When you harvest coyotes please dont ruin it for others. This post was found on Cachevalleys public website. This could potentially reduce the bounty on these coyotes and start a peta uproar. Let's try to be a little more responsible and not hang coyotes for the public to see.

http://www.yourcachevalley.com/2008/09/ ... gs-coyotes


----------



## luv2fsh&hnt (Sep 22, 2007)

Hanging dead coyotes on a fence is a common practice among sheep and cattle rachers.The believe it helps keep other coyotes away.I am an avid coyote hunter.I killed 53 howlers last year.No real hunter would treat any animal like that!


----------



## Nambaster (Nov 15, 2007)

Thanks for your post its a relief to know that those coyotes were likely not the result of hunters.


----------



## Al Hansen (Sep 7, 2007)

luv2fsh&hnt said:


> Hanging dead coyotes on a fence is a common practice among sheep and cattle rachers.The believe it helps keep other coyotes away.I am an avid coyote hunter.I killed 53 howlers last year.No real hunter would treat any animal like that!
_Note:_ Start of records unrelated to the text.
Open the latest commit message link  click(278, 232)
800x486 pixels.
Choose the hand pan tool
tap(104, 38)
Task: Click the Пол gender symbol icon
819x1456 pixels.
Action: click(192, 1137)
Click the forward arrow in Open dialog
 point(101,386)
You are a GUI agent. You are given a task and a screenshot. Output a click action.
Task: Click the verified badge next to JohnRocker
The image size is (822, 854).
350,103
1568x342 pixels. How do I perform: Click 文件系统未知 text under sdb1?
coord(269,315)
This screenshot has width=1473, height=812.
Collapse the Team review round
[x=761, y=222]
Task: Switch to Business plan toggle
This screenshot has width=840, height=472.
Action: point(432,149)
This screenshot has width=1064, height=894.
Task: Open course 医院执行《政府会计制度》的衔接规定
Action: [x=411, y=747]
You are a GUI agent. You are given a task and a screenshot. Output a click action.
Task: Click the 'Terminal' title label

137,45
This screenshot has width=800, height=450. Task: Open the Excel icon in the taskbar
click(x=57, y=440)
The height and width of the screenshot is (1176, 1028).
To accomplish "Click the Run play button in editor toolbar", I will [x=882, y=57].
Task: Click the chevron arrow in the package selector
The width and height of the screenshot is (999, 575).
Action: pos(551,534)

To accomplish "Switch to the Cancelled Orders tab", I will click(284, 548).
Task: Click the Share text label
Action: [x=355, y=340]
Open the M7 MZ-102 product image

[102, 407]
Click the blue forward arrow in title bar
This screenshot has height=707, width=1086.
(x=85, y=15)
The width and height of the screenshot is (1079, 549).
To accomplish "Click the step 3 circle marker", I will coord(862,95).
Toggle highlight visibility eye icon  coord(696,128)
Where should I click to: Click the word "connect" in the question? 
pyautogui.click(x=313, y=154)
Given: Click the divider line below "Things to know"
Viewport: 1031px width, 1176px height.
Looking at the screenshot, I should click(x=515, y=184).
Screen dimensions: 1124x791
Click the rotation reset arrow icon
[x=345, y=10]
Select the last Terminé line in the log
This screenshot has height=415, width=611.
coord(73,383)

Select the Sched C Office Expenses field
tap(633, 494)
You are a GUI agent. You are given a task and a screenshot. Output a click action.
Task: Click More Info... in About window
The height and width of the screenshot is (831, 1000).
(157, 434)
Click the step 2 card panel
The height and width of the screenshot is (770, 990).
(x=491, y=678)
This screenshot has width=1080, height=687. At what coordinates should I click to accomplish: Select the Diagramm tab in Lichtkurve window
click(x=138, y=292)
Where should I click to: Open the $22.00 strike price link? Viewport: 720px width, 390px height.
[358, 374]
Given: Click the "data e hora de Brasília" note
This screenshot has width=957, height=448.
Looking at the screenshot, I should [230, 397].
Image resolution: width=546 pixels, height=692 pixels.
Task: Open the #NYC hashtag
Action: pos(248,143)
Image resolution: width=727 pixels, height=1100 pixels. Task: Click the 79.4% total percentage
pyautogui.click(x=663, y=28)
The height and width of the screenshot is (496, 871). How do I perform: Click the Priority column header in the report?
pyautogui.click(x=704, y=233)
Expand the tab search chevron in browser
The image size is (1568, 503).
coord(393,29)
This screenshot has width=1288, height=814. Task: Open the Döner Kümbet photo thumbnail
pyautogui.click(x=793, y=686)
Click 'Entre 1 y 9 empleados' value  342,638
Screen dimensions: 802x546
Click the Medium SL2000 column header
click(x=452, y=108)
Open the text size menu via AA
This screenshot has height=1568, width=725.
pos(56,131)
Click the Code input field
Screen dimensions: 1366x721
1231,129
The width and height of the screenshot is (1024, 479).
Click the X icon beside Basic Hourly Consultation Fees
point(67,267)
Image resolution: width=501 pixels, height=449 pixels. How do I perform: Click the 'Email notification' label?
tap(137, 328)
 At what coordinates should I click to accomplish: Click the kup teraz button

+1. The comment section under the article mentions that. I have seen it up in Wyoming quite often. Usually not on a main public road.


----------



## HighNDry (Dec 26, 2007)

We talked with a Wyoming Fish & Game officer a couple of years ago while hunting coyotes. He told us that we probably wouldn't have success in the area we were in because the ranchers wanted all the coyotes dead. He said they had hunted them from planes, helecopters and snowmobiles and that they had put poison cianide traps out. He then told us they take all the dead cototes and put them along the ranchers fences so they have evidence that the F&G are doing their job in getting rid of them. He said the ranch fence up the road had 19 coyotes hanging on it. So it's true, in Wyoming, they do hang them on the fences as evidence, they are doing their job on predator control. They also have signs on many fences that say they are using cianide traps. That's the kind the coyote bites down on and then gets a blast of poison in the mouth. Wyoming seems to have an all out war on coyotes because the ranchers want them gone, period!

We used to do real good in that area, but since the F&G was in there, we couldn't find a coyote.


----------



## Poo Pie (Nov 23, 2007)

luv2fsh&hnt said:


> Hanging dead coyotes on a fence is a common practice among sheep and cattle rachers.The believe it helps keep other coyotes away.I am an avid coyote hunter.*I killed 53 howlers last year*.No real hunter would treat any animal like that!


+1! You should strive to double that number this year!! I will try my best.


----------



## HighNDry (Dec 26, 2007)

I'd love to get out and get that many. Wow! Can you tell us how you do it, please?
Thank you.


----------